Abstract

Intermediate rings A(X, K) of K-valued continuous functions lying between B(X, K) and C(X, K), defined over a zero dimensional space X, are investigated and studied in this article, here K stands for a countable subfield of ℝ. It is realized that the structure space of A(X, K) is β₀X, the Banaschewski compactification of X. The Hewitt realcompactification analogue υ_K (X) of υX is defined. Several equivalent descriptions of pseudocompactness of X via υ_K (X), β₀X and the uniform topology and the m-topology on C(X, K) are given.
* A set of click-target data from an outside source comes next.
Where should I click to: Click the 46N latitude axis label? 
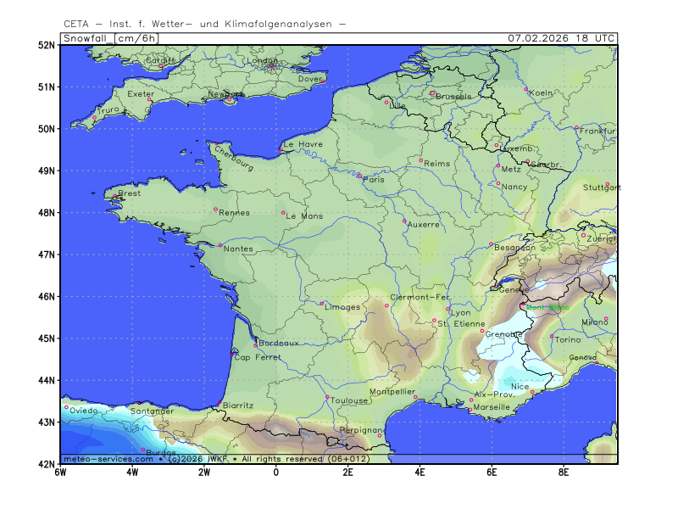tap(46, 296)
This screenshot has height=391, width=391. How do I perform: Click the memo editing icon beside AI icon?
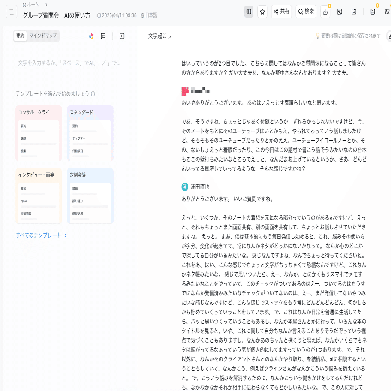(x=102, y=36)

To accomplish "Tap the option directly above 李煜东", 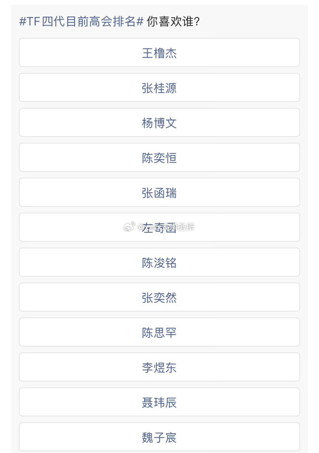I will click(x=160, y=332).
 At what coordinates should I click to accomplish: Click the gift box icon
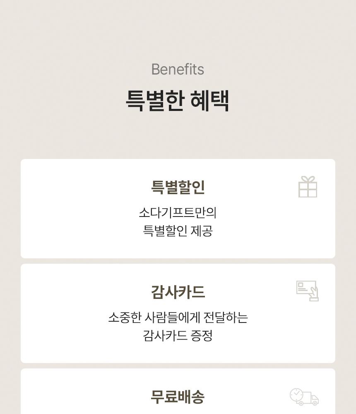(308, 187)
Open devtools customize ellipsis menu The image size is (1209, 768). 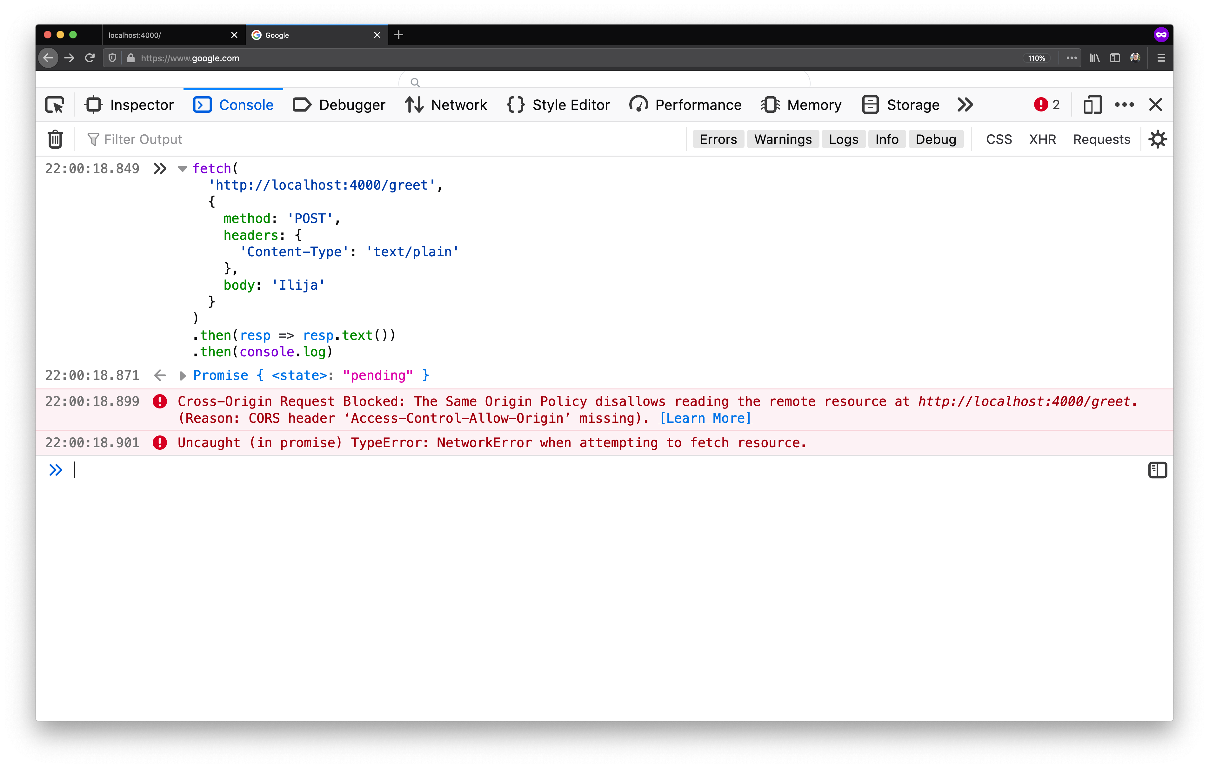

The article ends after studying an intercorrelation between z-ideals and z°-ideals in the rings C(X, K) and C_c(X), the functionally countable subalgebra of C(X). This study eventually leads to a characterization of P -spaces and almost P-spaces in terms of z-ideals and z°-ideals in C(X, K).

摘要

本文研究和研究了位于B ( X, K ) 和C ( X, K )之间的K值连续函数的中间环A ( X, K )，定义在零维空间X上，这里K代表ℝ 的可数子域。可知A ( X, K )的结构空间为β ₀ X ，即X的 Banaschewski 紧化。υX的 Hewitt 实紧缩模拟υ _K ( X )被定义为。给出了通过υ _K ( X )、β ₀ X以及C ( X, K )上的均匀拓扑和m拓扑对X的赝紧性的若干等价描述。本文在研究环C ( X, K ) 和C _c ( X ) 中的z理想和z °理想之间的相互关系后结束， C ( X ) 的功能可数子代数。这项研究最终导致了P的表征-spaces 和几乎P -spaces 根据C ( X, K )中的z理想和z °理想。